Evelyn Tobin, a cofounder of the garden, said that adding a dormitory
with hundreds of students passing through each day would wreck the
atmosphere of the memorial they worked for years to build, and that
many consider a special place.
''This is totally not compatible with the spirit of the garden,"
said Tobin, whose daughter was stabbed to death in Lexington in
1992 by an unknown assailant.
Suffolk University officials say they have met with representatives
from the Garden of Peace to discuss their concerns. But they say
that adding dormitory space would alleviate the pressure on the
housing market in a city where universities abound and student housing
is scarce.
Mayor Thomas M. Menino and other Boston officials have spent years
badgering universities to add dormitories to free up housing for
residents. Though many institutions have responded, adding more
than 6,000 beds between 1998 and 2004, unmet demand for dormitory
space in the city could be as high as 17,200 beds, according to
a Boston Redevelopment Authority study published last year.

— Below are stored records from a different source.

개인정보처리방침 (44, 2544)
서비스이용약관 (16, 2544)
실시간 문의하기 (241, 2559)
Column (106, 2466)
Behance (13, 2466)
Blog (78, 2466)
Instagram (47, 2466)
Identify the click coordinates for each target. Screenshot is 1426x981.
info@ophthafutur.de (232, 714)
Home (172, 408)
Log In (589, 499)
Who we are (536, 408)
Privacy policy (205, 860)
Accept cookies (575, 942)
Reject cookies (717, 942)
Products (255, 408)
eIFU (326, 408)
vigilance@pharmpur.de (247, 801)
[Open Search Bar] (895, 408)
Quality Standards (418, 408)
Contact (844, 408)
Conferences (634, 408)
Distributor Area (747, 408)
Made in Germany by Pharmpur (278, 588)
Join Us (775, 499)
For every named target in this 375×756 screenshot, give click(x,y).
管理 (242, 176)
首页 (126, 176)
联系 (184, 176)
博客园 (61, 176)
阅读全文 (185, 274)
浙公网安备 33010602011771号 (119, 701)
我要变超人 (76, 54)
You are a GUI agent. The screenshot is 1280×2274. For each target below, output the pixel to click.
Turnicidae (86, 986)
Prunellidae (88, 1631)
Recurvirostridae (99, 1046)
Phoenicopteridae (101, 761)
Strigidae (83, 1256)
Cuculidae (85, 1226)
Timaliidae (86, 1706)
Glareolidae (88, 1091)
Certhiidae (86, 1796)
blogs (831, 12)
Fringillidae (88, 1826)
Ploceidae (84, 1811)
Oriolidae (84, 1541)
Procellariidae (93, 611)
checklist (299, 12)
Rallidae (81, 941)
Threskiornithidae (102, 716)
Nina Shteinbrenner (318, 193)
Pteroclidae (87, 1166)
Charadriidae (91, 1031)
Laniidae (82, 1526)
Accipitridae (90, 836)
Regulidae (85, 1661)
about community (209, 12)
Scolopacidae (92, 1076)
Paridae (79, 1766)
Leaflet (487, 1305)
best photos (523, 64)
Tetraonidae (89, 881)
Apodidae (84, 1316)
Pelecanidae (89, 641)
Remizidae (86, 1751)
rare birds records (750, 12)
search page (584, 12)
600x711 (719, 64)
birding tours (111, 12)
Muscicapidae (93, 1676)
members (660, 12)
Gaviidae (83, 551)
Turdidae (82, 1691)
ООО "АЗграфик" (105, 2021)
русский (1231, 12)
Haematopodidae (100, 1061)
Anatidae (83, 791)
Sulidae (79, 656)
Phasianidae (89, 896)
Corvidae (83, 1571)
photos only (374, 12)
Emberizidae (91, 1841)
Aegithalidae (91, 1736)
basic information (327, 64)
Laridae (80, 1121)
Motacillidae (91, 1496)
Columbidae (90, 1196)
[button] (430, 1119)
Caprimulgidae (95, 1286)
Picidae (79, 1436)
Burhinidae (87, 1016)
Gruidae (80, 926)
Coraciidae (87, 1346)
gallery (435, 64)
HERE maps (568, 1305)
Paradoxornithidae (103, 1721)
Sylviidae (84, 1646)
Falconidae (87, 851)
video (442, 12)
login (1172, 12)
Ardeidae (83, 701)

Suffolk's initial proposal for the project would roughly double
the number of dormitory beds the university has for its 4,300 Boston
undergrads, said Pat Meservey, the university's provost and academic
vice president.
''We have limited housing for our students at this point, and we
feel that it is in both the students' and the city's best interest
to increase the number of beds we have available," Meservey
said.
After a competitive bidding process last spring, the state chose
Suffolk's proposal to redevelop 20 Somerset St., which until last
year housed the Metropolitan District Commission. The development
team is now conducting engineering studies to determine whether
its plans would be feasible for the site. The scale of the tower
project, which would cost more than $100 million, remains uncertain
and would take several years to complete, Meservey said.
If a sale goes through in January, the university would still have
to secure approvals from the BRA, which will include opportunities
for public input.
Molly Sherden, vice president of government affairs for the Beacon
Hill Civic Association, said that she had not seen plans for the
project, but that she is concerned that it could threaten the Garden
of Peace. ''I know how valuable memorials are to people who have
lost loved ones for different reasons, and as I understand the project
currently, I think it would have a very significant negative impact
on the Garden of Peace," Sherden said.
A decade in the planning, the garden is on state land set aside
through legislation during the redevelopment of 100 Cambridge Street,
formerly the Saltonstall building, a state office building plagued
by environmental problems, Tobin said.
Families of homicide victims who have a connection to Massachusetts
can request to have their loved one's name inscribed on one of more
than 1,000 river rocks that together represent a dry riverbed; among
them are John F. Kennedy and Robert F. Kennedy. At one end of the
riverbed is a symbol of hope and rebirth: a cast bronze sculpture
of three ibis soaring skyward by Judy Kensley McKie, whose son was
stabbed to death in Cambridge in 1990.
Tobin said that she and others involved with the garden understand
the need for dormitories in Boston and have nothing against college
students. But she said they believe that the Suffolk project ought
to be located somewhere else and not only because of the noise and
hubbub it could create. The tower's landscape architect, she said,
believes that the structure could create wind effects and cast shadows
that would harm the garden's vegetation.
''They were very polite, but they gave us really no assurances
that we would have any input at all into the plan that they have,"
she said.
Meservey said the university would take every precaution to mitigate
the proposed tower's effect on the garden, including locating the
entrance on the opposite side of the building to limit student traffic
and offering landscaping to shelter it.